Viewing 10 replies - 16 through 25 (of 25 total)
  • @tahtu Thank you for your detailed explanation of your choice! Actually, before I started the development of WPFTS, first I tested all the search techniques which we could achieve using MySQL+PHP combination only.

    I have immediately throw out the LIKE ‘%WORD%’ technique because it’s DRAMATICALLy slow if you are using ‘%’ at the beginning of the expression, which means we could not search for specific words in the middle of the content.

    A Google plugin does not allow to search posts by internal “invisible” data like meta values. You should first show them somewhere, let the Google index it and only then, MAYBE, Google will let you find that post.

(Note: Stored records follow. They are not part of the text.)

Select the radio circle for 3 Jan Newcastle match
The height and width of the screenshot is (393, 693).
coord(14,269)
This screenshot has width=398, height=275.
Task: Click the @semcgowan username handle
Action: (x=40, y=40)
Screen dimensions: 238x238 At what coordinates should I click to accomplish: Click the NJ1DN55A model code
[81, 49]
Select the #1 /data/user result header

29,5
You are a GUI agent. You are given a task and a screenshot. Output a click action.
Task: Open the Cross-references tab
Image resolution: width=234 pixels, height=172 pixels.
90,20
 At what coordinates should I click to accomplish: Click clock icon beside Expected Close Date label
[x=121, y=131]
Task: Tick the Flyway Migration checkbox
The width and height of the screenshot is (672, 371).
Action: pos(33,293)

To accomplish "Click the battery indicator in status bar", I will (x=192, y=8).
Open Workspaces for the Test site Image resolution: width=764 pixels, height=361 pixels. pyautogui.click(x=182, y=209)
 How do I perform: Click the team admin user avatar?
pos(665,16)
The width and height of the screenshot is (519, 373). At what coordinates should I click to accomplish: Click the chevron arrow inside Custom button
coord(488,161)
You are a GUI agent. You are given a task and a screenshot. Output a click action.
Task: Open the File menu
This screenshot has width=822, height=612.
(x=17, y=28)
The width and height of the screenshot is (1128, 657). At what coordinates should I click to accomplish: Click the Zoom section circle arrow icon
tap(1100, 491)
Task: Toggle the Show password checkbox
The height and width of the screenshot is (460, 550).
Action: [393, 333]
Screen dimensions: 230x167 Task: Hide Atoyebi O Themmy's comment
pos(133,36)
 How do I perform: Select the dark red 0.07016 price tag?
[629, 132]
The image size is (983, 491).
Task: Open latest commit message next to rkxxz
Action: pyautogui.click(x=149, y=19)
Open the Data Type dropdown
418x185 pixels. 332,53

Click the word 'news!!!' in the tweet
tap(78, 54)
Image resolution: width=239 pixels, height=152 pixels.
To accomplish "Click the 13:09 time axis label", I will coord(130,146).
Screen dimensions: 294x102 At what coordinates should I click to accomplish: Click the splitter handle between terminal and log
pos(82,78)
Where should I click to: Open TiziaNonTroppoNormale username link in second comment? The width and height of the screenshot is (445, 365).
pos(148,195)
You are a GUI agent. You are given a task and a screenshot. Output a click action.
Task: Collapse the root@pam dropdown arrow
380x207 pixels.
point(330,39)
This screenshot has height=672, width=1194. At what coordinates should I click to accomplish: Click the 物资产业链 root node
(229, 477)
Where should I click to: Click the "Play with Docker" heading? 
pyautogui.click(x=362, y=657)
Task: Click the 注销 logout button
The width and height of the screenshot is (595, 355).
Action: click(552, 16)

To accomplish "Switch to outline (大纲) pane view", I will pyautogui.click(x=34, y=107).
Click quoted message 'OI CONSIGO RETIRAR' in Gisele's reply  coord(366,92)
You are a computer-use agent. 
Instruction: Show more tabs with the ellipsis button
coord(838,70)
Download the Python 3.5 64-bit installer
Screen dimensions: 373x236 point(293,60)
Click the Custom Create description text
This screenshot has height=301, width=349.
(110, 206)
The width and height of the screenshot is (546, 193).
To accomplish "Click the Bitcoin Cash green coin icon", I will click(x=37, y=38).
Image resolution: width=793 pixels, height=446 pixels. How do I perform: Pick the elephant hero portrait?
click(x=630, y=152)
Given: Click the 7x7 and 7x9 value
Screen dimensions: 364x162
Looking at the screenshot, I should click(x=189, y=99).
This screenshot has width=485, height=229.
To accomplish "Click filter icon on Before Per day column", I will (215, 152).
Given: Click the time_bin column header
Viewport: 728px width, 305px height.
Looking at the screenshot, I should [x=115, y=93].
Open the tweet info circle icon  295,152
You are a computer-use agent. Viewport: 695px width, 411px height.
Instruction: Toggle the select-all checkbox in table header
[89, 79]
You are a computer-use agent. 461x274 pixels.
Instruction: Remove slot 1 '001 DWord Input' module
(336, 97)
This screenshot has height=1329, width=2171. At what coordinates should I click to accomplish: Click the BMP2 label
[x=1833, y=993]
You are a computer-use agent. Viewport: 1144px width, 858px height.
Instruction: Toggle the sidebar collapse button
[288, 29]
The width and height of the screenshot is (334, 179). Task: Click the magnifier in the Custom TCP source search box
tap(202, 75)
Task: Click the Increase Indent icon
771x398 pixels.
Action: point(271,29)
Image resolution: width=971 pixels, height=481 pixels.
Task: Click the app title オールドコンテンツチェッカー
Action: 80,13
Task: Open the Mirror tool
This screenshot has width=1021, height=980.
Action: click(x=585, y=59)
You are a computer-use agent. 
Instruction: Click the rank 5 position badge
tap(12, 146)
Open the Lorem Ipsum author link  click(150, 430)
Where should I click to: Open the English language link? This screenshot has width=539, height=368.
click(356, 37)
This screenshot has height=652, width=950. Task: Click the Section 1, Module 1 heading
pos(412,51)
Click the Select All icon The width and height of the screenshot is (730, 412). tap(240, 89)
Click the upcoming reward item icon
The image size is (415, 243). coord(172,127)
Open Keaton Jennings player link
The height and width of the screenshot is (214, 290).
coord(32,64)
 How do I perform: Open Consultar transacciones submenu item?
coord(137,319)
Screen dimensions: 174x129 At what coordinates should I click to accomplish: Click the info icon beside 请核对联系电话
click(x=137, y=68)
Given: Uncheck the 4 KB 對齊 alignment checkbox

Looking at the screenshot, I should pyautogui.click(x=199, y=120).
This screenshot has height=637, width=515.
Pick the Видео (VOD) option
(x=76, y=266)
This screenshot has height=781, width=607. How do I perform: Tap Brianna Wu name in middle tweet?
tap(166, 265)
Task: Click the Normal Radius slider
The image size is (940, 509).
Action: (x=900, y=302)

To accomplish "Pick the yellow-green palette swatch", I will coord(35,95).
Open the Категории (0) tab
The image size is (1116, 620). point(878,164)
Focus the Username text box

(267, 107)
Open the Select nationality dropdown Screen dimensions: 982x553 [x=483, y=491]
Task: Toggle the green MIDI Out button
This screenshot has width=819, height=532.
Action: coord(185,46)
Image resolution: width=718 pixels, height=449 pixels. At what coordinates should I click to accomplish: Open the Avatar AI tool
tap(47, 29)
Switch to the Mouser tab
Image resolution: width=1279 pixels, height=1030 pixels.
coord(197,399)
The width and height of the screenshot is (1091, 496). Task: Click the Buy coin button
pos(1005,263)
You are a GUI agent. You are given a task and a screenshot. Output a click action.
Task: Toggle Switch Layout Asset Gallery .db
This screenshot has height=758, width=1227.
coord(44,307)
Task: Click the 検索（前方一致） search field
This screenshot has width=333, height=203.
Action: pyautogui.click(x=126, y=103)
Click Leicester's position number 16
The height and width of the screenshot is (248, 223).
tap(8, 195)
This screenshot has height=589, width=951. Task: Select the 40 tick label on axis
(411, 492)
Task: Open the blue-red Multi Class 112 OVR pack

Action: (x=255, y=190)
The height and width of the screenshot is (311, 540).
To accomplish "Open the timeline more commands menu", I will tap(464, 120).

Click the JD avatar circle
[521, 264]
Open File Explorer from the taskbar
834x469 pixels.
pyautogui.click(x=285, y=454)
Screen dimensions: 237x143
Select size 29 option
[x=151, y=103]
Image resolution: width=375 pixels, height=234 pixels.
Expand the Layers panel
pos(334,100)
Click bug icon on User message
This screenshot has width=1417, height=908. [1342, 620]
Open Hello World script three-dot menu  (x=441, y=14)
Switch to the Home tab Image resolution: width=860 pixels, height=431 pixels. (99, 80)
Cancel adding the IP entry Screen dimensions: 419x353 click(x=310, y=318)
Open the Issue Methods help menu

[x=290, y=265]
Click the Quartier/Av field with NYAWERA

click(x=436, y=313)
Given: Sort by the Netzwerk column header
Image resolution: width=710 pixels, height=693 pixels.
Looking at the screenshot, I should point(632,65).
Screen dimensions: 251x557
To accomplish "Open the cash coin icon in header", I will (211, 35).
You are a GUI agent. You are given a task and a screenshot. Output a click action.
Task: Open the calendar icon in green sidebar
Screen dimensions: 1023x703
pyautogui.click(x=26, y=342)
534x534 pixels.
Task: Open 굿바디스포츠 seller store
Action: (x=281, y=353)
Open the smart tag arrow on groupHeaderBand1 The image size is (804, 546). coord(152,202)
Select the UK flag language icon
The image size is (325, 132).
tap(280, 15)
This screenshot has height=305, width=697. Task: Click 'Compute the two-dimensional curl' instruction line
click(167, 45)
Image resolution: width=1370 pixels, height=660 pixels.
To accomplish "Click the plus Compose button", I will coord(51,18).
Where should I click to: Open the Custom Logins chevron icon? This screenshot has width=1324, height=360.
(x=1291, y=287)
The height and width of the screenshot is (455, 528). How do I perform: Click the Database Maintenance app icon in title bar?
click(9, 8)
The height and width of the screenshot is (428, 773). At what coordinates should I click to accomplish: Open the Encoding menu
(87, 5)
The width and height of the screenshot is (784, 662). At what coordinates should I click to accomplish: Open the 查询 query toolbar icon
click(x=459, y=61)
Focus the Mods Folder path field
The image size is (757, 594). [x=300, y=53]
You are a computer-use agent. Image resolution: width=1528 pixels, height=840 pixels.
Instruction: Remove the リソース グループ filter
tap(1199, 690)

    A MATCH/AGAINST is a great solution. I tried to use it so long time, but the problems I experienced switched me to the indexing search. These problems are: it’s hard to calculate actual relevance, it can not be justified with enough flexibility like find for words of 2 letters or digits, I can not remove some specific words from the search (like “the”, “a”, “so” etc), each language has its own set of such “stop” words.
    Yes, most the things can be justified in my.ini, but it’s only possible per-server (for all your sites) and only if you have admin access to MySQL config.

    Additionally, I wanted to have an ability to find posts by a very different set of contents (like meta fields, generated texts, extracted texts (this function is used for search within PDF/DOC/DOCX, etc files) and much more. Also, I noticed that complex queries running quite slow when I using match/against.

    This all resulted in me to develop an indexed search solution which does not require to change any server configuration, create complex queries, unserialize meta-field values on the fly, etc, etc. It even does not change any of your existing WP tables, it creates its own tables to store index information.

    But you’re right. Match/Against looks very simple for simple tasks. And of course, it’s still great for some solutions.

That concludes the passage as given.